**Exercise:** Lines below that hold the word "computer" must be copied in full.

(Collection entries)
============

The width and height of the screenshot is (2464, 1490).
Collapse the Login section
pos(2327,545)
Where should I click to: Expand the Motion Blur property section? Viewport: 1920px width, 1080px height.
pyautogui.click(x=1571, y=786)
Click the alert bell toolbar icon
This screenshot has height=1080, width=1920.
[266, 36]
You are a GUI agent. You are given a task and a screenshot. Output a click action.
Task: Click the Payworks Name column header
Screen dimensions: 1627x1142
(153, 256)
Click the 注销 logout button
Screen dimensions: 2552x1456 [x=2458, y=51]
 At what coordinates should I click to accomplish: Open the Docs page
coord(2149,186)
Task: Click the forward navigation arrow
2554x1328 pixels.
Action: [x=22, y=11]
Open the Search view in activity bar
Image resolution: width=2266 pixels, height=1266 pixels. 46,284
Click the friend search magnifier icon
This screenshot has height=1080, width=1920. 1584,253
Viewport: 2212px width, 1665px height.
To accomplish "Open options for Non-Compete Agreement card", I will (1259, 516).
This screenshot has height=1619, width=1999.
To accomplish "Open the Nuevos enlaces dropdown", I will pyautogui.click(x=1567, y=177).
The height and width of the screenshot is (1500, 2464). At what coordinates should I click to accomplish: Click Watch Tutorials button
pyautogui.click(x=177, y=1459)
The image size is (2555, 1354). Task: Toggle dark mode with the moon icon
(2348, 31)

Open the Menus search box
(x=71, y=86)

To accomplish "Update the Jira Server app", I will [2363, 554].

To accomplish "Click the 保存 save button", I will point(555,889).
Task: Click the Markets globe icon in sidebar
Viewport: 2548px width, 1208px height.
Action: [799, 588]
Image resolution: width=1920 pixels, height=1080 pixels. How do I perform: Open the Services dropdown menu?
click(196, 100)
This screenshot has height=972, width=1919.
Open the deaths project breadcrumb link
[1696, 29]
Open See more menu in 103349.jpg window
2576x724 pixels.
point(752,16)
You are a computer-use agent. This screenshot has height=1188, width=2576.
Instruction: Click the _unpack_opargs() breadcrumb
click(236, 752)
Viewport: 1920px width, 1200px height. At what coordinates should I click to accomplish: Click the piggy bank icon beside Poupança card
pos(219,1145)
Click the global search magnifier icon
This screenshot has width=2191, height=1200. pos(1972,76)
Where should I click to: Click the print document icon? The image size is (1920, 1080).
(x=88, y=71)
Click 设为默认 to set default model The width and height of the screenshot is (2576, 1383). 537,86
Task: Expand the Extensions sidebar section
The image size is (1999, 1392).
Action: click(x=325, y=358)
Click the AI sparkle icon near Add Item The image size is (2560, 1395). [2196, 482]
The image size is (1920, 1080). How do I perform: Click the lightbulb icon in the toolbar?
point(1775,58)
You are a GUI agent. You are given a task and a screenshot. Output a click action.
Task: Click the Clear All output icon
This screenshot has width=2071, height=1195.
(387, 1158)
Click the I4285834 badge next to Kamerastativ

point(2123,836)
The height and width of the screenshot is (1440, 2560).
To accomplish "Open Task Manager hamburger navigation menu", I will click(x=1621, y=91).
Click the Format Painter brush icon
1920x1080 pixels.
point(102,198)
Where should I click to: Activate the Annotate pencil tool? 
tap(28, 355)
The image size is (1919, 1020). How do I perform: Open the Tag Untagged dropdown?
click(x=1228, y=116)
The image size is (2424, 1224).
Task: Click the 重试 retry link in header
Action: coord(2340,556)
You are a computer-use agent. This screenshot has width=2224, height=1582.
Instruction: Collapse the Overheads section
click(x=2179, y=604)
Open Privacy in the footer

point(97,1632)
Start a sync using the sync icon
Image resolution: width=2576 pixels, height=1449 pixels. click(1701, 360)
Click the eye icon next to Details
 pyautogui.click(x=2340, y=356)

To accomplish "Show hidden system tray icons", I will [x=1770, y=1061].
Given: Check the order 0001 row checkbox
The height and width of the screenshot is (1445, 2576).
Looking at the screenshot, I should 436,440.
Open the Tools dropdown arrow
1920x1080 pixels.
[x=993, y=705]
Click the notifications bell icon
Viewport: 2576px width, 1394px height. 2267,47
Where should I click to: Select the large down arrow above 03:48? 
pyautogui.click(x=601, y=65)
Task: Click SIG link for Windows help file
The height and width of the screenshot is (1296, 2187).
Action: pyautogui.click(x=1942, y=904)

============

**Response:**
You are a computer-use agent. This screenshot has height=1188, width=2576.
You are a computer-use agent. This screenshot has width=2224, height=1582.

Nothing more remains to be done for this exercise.